## Work to do
Continue the GPSat DataLoader notebook file from the point where it ends.

{
 "cells": [
  {
   "cell_type": "markdown",
   "id": "a384d9f2",
   "metadata": {
    "lines_to_next_cell": 0
   },
   "source": [
    "#  DataLoader Examples"
   ]
  },
  {
   "cell_type": "code",
   "execution_count": null,
   "id": "fdcd3d8b",
   "metadata": {},
   "outputs": [],
   "source": [
    "import os\n",
    "import re\n",
    "import numpy as np\n",
    "import pandas as pd\n",
    "import xarray as xr\n",
    "\n",
    "from GPSat.dataloader import DataLoader\n",
    "from GPSat import get_data_path\n",
    "from GPSat.utils import cprint\n",
    "\n",
    "pd.set_option(\"display.max_columns\", 200)"
   ]
  },
  {
   "cell_type": "markdown",
   "id": "307ce383",
   "metadata": {
    "lines_to_next_cell": 0
   },
   "source": [
    "## load method\n",
    "\n",
    "read from csv"

## Provided data
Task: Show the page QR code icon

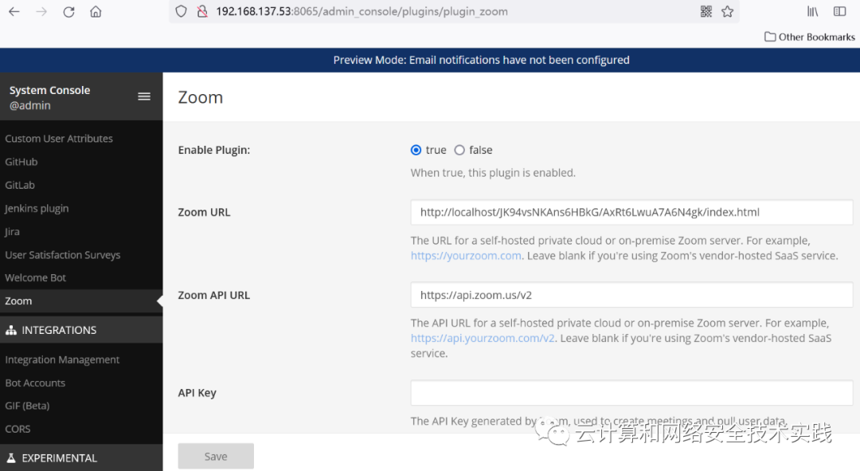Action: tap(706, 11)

---

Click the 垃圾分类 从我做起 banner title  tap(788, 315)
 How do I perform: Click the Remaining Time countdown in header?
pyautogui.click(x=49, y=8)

## Result of the task
   ]
  },
  {
   "cell_type": "code",
   "execution_count": null,
   "id": "507fef2f",
   "metadata": {},
   "outputs": [],
   "source": [
    "\n",
    "cprint(\"-\"*20, \"BOLD\")\n",
    "cprint(\"loading individual csv files\", \"BOLD\")\n",
    "\n",
    "# load data, engine to use is determined by file name\n",
    "a = DataLoader.load(source=get_data_path(\"example\", \"A_RAW.csv\"))\n",
    "print(a.head(2))\n",
    "\n",
    "# specify engine, in this case a panda's read_* method\n",
    "b = DataLoader.load(source=get_data_path(\"example\", \"B_RAW.csv\"),\n",
    "                    engine=\"read_csv\")\n",
    "\n",
    "# provide additional arguments to read_csv\n",
    "c = DataLoader.load(source=get_data_path(\"example\", \"C_RAW.csv\"),\n",
    "                    engine=\"read_csv\",\n",
    "                    source_kwargs={\"sep\": ','})"
   ]
  },
  {
   "cell_type": "markdown",
   "id": "0338bdb1",
   "metadata": {
    "lines_to_next_cell": 0
   },
   "source": [
    "## load method con't\n",
    "\n",
    "save tab seperated file"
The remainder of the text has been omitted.